[RECORDS TO PROCESS — start]

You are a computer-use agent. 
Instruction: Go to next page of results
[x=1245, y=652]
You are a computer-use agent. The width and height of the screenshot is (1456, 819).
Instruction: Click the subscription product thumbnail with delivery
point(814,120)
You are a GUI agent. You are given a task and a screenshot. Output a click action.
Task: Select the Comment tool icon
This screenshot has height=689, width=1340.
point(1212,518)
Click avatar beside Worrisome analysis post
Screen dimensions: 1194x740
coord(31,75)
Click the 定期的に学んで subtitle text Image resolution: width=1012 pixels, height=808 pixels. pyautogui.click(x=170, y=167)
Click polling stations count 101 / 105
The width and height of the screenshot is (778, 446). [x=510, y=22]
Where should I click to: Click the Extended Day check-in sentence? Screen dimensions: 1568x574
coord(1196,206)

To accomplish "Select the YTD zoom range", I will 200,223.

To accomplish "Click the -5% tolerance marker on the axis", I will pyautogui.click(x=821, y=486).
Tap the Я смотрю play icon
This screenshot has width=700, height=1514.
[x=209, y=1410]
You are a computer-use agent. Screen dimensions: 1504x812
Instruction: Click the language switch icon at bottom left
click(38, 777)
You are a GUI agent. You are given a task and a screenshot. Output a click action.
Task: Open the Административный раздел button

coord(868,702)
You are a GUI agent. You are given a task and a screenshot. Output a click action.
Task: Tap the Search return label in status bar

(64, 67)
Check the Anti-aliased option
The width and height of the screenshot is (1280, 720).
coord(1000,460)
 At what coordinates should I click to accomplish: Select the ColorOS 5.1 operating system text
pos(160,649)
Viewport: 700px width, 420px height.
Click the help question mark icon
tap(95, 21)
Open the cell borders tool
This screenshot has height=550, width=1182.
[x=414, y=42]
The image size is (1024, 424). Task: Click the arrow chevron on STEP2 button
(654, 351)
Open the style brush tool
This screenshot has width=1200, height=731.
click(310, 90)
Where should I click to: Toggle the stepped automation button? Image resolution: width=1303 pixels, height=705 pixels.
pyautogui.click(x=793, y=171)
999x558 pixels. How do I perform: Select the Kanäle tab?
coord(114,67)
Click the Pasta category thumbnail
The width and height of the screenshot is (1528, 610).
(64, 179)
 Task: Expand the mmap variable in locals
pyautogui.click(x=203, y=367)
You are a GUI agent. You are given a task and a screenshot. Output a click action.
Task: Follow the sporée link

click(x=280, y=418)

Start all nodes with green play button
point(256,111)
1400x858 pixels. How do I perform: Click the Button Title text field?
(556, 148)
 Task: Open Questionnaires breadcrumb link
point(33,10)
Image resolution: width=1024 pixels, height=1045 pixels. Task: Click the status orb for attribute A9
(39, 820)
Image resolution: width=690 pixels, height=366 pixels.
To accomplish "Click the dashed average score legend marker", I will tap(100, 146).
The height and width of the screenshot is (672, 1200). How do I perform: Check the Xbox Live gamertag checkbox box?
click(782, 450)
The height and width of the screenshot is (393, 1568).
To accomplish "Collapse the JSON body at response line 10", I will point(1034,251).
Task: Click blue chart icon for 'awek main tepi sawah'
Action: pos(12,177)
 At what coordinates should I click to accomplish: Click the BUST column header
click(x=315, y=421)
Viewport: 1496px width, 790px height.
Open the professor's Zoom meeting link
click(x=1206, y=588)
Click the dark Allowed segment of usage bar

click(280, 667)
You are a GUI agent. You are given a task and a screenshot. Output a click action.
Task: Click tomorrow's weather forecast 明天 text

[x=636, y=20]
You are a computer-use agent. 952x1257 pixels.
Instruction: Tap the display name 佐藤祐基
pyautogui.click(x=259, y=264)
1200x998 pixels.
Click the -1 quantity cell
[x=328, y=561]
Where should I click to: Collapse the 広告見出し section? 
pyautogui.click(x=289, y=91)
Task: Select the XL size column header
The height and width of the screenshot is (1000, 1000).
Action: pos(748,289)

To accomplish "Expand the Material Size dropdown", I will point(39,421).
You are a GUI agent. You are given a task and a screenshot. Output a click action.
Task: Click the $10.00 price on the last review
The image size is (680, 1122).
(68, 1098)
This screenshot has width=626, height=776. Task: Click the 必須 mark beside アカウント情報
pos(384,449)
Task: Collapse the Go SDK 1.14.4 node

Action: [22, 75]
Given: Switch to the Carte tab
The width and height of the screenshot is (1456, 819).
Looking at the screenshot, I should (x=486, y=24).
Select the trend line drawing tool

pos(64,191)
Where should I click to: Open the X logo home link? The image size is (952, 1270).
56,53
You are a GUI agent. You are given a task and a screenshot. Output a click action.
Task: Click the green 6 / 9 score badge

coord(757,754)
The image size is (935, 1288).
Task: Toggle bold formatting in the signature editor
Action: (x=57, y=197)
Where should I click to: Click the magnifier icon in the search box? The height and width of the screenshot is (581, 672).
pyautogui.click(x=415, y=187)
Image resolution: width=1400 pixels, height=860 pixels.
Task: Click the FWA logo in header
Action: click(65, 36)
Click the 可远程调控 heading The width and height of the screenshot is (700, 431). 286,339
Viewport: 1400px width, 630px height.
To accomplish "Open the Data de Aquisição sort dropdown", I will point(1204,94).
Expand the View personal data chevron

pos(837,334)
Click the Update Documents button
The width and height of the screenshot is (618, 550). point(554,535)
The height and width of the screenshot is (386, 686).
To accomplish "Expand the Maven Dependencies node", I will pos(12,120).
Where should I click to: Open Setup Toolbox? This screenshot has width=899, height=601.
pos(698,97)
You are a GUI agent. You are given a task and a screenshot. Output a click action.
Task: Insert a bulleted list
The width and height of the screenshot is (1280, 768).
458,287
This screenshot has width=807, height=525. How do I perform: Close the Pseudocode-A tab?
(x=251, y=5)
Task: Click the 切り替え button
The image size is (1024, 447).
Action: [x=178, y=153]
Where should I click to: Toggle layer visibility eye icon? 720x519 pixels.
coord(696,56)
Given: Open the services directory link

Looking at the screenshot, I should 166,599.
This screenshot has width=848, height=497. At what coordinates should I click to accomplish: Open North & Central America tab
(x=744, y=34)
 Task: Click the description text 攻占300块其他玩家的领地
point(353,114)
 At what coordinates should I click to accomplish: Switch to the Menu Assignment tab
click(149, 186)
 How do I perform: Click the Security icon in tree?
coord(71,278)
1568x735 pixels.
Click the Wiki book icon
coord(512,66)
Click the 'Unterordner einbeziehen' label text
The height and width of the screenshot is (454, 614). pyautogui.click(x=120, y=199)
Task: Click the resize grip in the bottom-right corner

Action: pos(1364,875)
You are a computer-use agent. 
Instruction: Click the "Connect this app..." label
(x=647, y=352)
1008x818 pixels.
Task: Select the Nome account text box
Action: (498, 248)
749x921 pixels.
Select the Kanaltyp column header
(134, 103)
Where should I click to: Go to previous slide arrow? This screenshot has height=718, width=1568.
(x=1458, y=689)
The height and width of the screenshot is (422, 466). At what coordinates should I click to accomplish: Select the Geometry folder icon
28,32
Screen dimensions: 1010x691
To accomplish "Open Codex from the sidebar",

[RECORDS TO PROCESS — finish]

* WHAT YOU NEED TO DO *
Output every record without changing any wording.

* SOLUTION *
You are a computer-use agent. 
Instruction: Go to next page of results
[x=1245, y=652]
You are a computer-use agent. The width and height of the screenshot is (1456, 819).
Instruction: Click the subscription product thumbnail with delivery
point(814,120)
You are a GUI agent. You are given a task and a screenshot. Output a click action.
Task: Select the Comment tool icon
This screenshot has height=689, width=1340.
point(1212,518)
Click avatar beside Worrisome analysis post
Screen dimensions: 1194x740
coord(31,75)
Click the 定期的に学んで subtitle text Image resolution: width=1012 pixels, height=808 pixels. pyautogui.click(x=170, y=167)
Click polling stations count 101 / 105
The width and height of the screenshot is (778, 446). [x=510, y=22]
Where should I click to: Click the Extended Day check-in sentence? Screen dimensions: 1568x574
coord(1196,206)

To accomplish "Select the YTD zoom range", I will 200,223.

To accomplish "Click the -5% tolerance marker on the axis", I will pyautogui.click(x=821, y=486).
Tap the Я смотрю play icon
This screenshot has width=700, height=1514.
[x=209, y=1410]
You are a computer-use agent. Screen dimensions: 1504x812
Instruction: Click the language switch icon at bottom left
click(38, 777)
You are a GUI agent. You are given a task and a screenshot. Output a click action.
Task: Open the Административный раздел button

coord(868,702)
You are a GUI agent. You are given a task and a screenshot. Output a click action.
Task: Tap the Search return label in status bar

(64, 67)
Check the Anti-aliased option
The width and height of the screenshot is (1280, 720).
coord(1000,460)
 At what coordinates should I click to accomplish: Select the ColorOS 5.1 operating system text
pos(160,649)
Viewport: 700px width, 420px height.
Click the help question mark icon
tap(95, 21)
Open the cell borders tool
This screenshot has height=550, width=1182.
[x=414, y=42]
The image size is (1024, 424). Task: Click the arrow chevron on STEP2 button
(654, 351)
Open the style brush tool
This screenshot has width=1200, height=731.
click(310, 90)
Where should I click to: Toggle the stepped automation button? Image resolution: width=1303 pixels, height=705 pixels.
pyautogui.click(x=793, y=171)
999x558 pixels. How do I perform: Select the Kanäle tab?
coord(114,67)
Click the Pasta category thumbnail
The width and height of the screenshot is (1528, 610).
(64, 179)
 Task: Expand the mmap variable in locals
pyautogui.click(x=203, y=367)
You are a GUI agent. You are given a task and a screenshot. Output a click action.
Task: Follow the sporée link

click(x=280, y=418)

Start all nodes with green play button
point(256,111)
1400x858 pixels. How do I perform: Click the Button Title text field?
(556, 148)
 Task: Open Questionnaires breadcrumb link
point(33,10)
Image resolution: width=1024 pixels, height=1045 pixels. Task: Click the status orb for attribute A9
(39, 820)
Image resolution: width=690 pixels, height=366 pixels.
To accomplish "Click the dashed average score legend marker", I will tap(100, 146).
The height and width of the screenshot is (672, 1200). How do I perform: Check the Xbox Live gamertag checkbox box?
click(782, 450)
The height and width of the screenshot is (393, 1568).
To accomplish "Collapse the JSON body at response line 10", I will point(1034,251).
Task: Click blue chart icon for 'awek main tepi sawah'
Action: pos(12,177)
 At what coordinates should I click to accomplish: Click the BUST column header
click(x=315, y=421)
Viewport: 1496px width, 790px height.
Open the professor's Zoom meeting link
click(x=1206, y=588)
Click the dark Allowed segment of usage bar

click(280, 667)
You are a GUI agent. You are given a task and a screenshot. Output a click action.
Task: Click tomorrow's weather forecast 明天 text

[x=636, y=20]
You are a computer-use agent. 952x1257 pixels.
Instruction: Tap the display name 佐藤祐基
pyautogui.click(x=259, y=264)
1200x998 pixels.
Click the -1 quantity cell
[x=328, y=561]
Where should I click to: Collapse the 広告見出し section? 
pyautogui.click(x=289, y=91)
Task: Select the XL size column header
The height and width of the screenshot is (1000, 1000).
Action: pos(748,289)

To accomplish "Expand the Material Size dropdown", I will point(39,421).
You are a GUI agent. You are given a task and a screenshot. Output a click action.
Task: Click the $10.00 price on the last review
The image size is (680, 1122).
(68, 1098)
This screenshot has width=626, height=776. Task: Click the 必須 mark beside アカウント情報
pos(384,449)
Task: Collapse the Go SDK 1.14.4 node

Action: [22, 75]
Given: Switch to the Carte tab
The width and height of the screenshot is (1456, 819).
Looking at the screenshot, I should (x=486, y=24).
Select the trend line drawing tool

pos(64,191)
Where should I click to: Open the X logo home link? The image size is (952, 1270).
56,53
You are a GUI agent. You are given a task and a screenshot. Output a click action.
Task: Click the green 6 / 9 score badge

coord(757,754)
The image size is (935, 1288).
Task: Toggle bold formatting in the signature editor
Action: (x=57, y=197)
Where should I click to: Click the magnifier icon in the search box? The height and width of the screenshot is (581, 672).
pyautogui.click(x=415, y=187)
Image resolution: width=1400 pixels, height=860 pixels.
Task: Click the FWA logo in header
Action: click(65, 36)
Click the 可远程调控 heading The width and height of the screenshot is (700, 431). 286,339
Viewport: 1400px width, 630px height.
To accomplish "Open the Data de Aquisição sort dropdown", I will point(1204,94).
Expand the View personal data chevron

pos(837,334)
Click the Update Documents button
The width and height of the screenshot is (618, 550). point(554,535)
The height and width of the screenshot is (386, 686).
To accomplish "Expand the Maven Dependencies node", I will pos(12,120).
Where should I click to: Open Setup Toolbox? This screenshot has width=899, height=601.
pos(698,97)
You are a GUI agent. You are given a task and a screenshot. Output a click action.
Task: Insert a bulleted list
The width and height of the screenshot is (1280, 768).
458,287
This screenshot has width=807, height=525. How do I perform: Close the Pseudocode-A tab?
(x=251, y=5)
Task: Click the 切り替え button
The image size is (1024, 447).
Action: [x=178, y=153]
Where should I click to: Toggle layer visibility eye icon? 720x519 pixels.
coord(696,56)
Given: Open the services directory link

Looking at the screenshot, I should 166,599.
This screenshot has width=848, height=497. At what coordinates should I click to accomplish: Open North & Central America tab
(x=744, y=34)
 Task: Click the description text 攻占300块其他玩家的领地
point(353,114)
 At what coordinates should I click to accomplish: Switch to the Menu Assignment tab
click(149, 186)
 How do I perform: Click the Security icon in tree?
coord(71,278)
1568x735 pixels.
Click the Wiki book icon
coord(512,66)
Click the 'Unterordner einbeziehen' label text
The height and width of the screenshot is (454, 614). pyautogui.click(x=120, y=199)
Task: Click the resize grip in the bottom-right corner

Action: pos(1364,875)
You are a computer-use agent. 
Instruction: Click the "Connect this app..." label
(x=647, y=352)
1008x818 pixels.
Task: Select the Nome account text box
Action: (498, 248)
749x921 pixels.
Select the Kanaltyp column header
(134, 103)
Where should I click to: Go to previous slide arrow? This screenshot has height=718, width=1568.
(x=1458, y=689)
The height and width of the screenshot is (422, 466). At what coordinates should I click to accomplish: Select the Geometry folder icon
28,32
Screen dimensions: 1010x691
To accomplish "Open Codex from the sidebar",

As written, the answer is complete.